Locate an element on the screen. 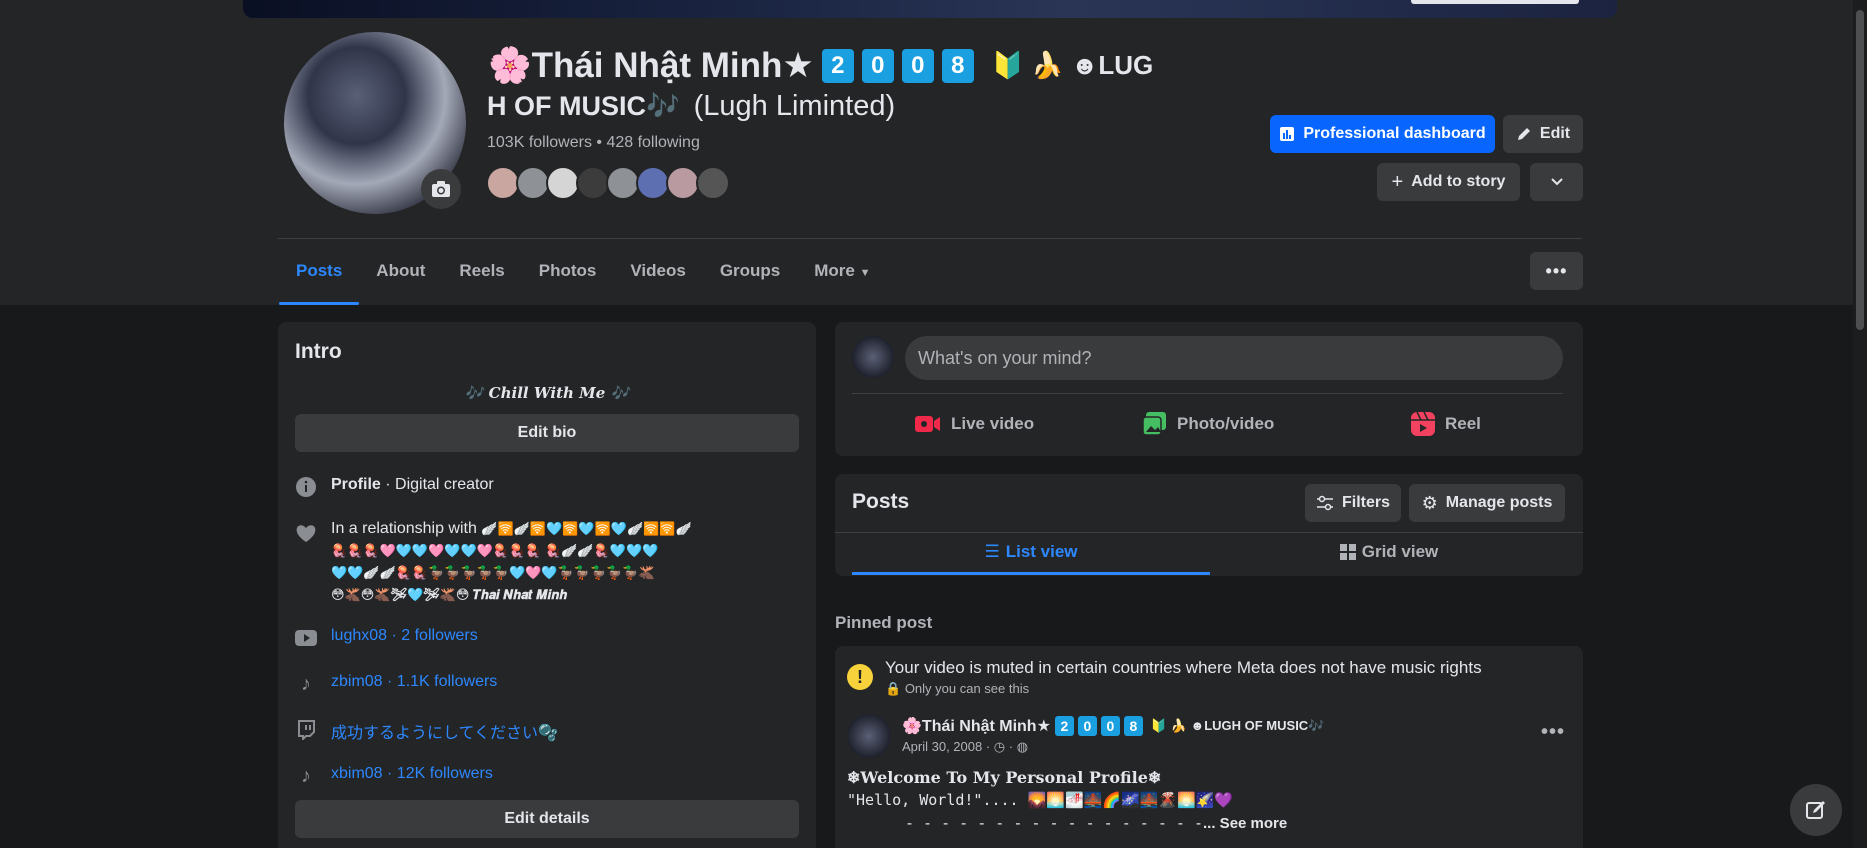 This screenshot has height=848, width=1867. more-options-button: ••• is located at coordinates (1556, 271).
--
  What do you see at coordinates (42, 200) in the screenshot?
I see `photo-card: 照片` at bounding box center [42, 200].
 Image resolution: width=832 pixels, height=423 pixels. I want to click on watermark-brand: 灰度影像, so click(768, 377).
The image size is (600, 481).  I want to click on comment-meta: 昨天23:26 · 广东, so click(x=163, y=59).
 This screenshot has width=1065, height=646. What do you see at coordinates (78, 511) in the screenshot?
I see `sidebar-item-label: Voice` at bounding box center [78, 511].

_Required work_
Repeat, without alteration, the lines that run from the line containing "The image size" through the line containing "center [78, 511].", both included.

_Exercise solution_
The image size is (600, 481).  I want to click on comment-meta: 昨天23:26 · 广东, so click(x=163, y=59).
 This screenshot has width=1065, height=646. What do you see at coordinates (78, 511) in the screenshot?
I see `sidebar-item-label: Voice` at bounding box center [78, 511].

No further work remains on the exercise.